[DATA SECTION — start]

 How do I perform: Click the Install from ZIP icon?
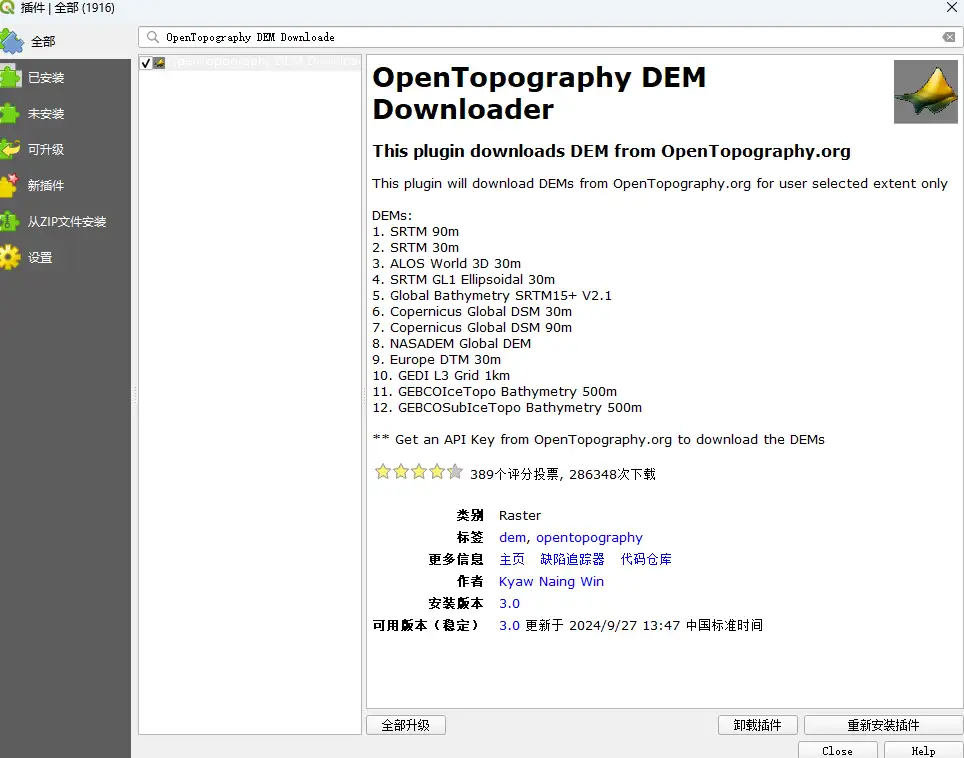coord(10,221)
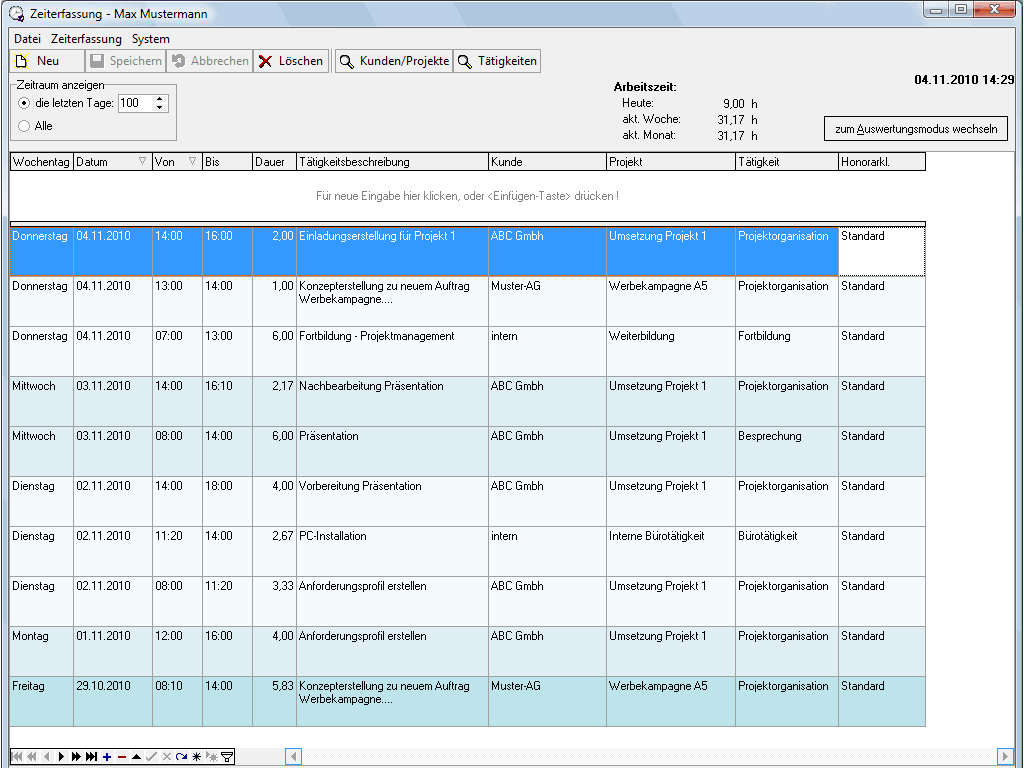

[DATA SECTION — finish]
[DATA SECTION — start]

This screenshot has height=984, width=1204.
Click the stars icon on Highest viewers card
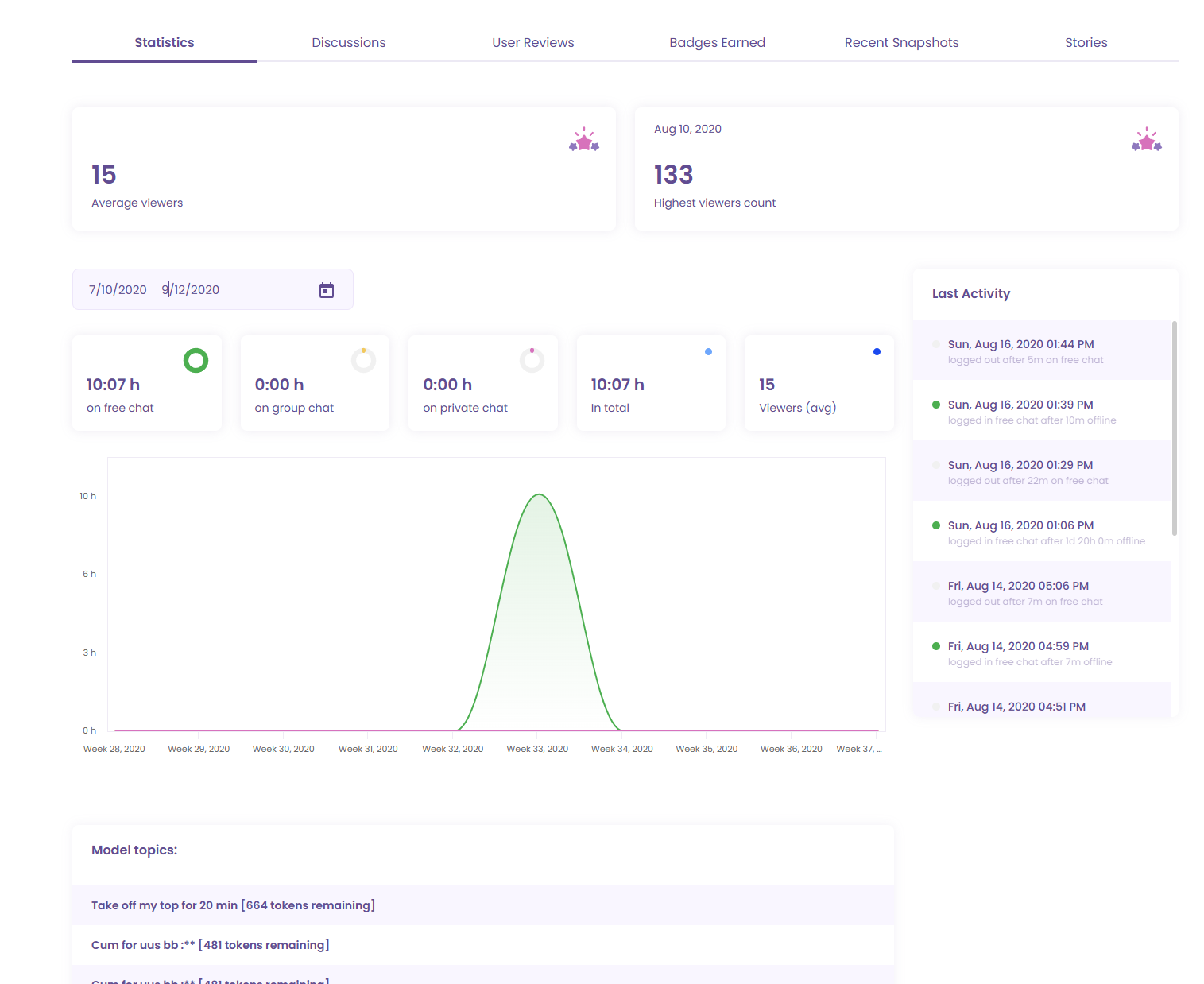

[DATA SECTION — finish]
[DATA SECTION — start]

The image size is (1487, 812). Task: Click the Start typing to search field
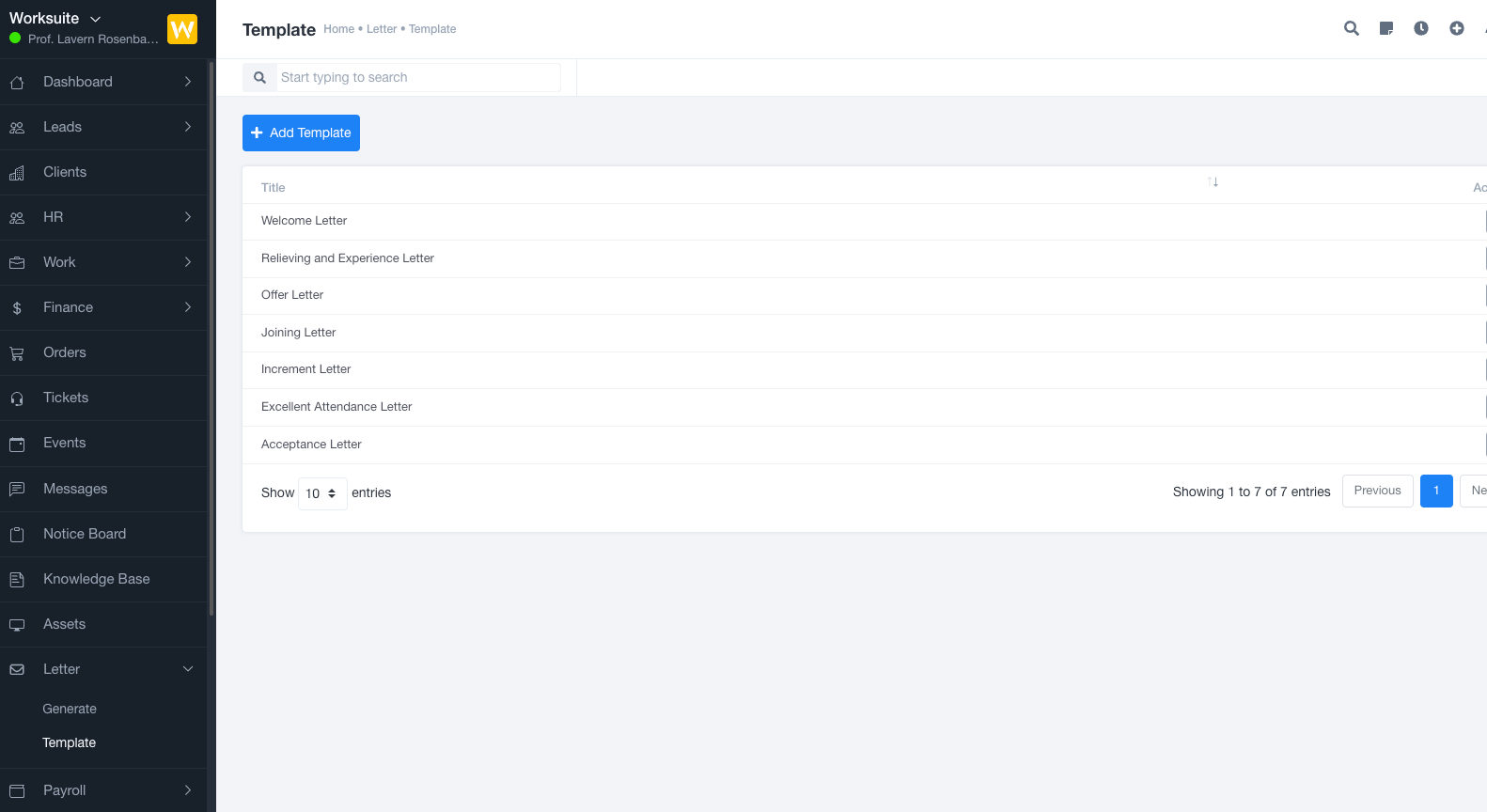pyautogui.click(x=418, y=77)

[DATA SECTION — finish]

### WHAT YOU HAVE TO DO
Starting at the line that has "This screenshot has height=984, width=1204." and ending at the line that has "Click the stars icon on Highest viewers card", please write out the lines above exactly, leaving out all others.

### SOLUTION
This screenshot has height=984, width=1204.
Click the stars icon on Highest viewers card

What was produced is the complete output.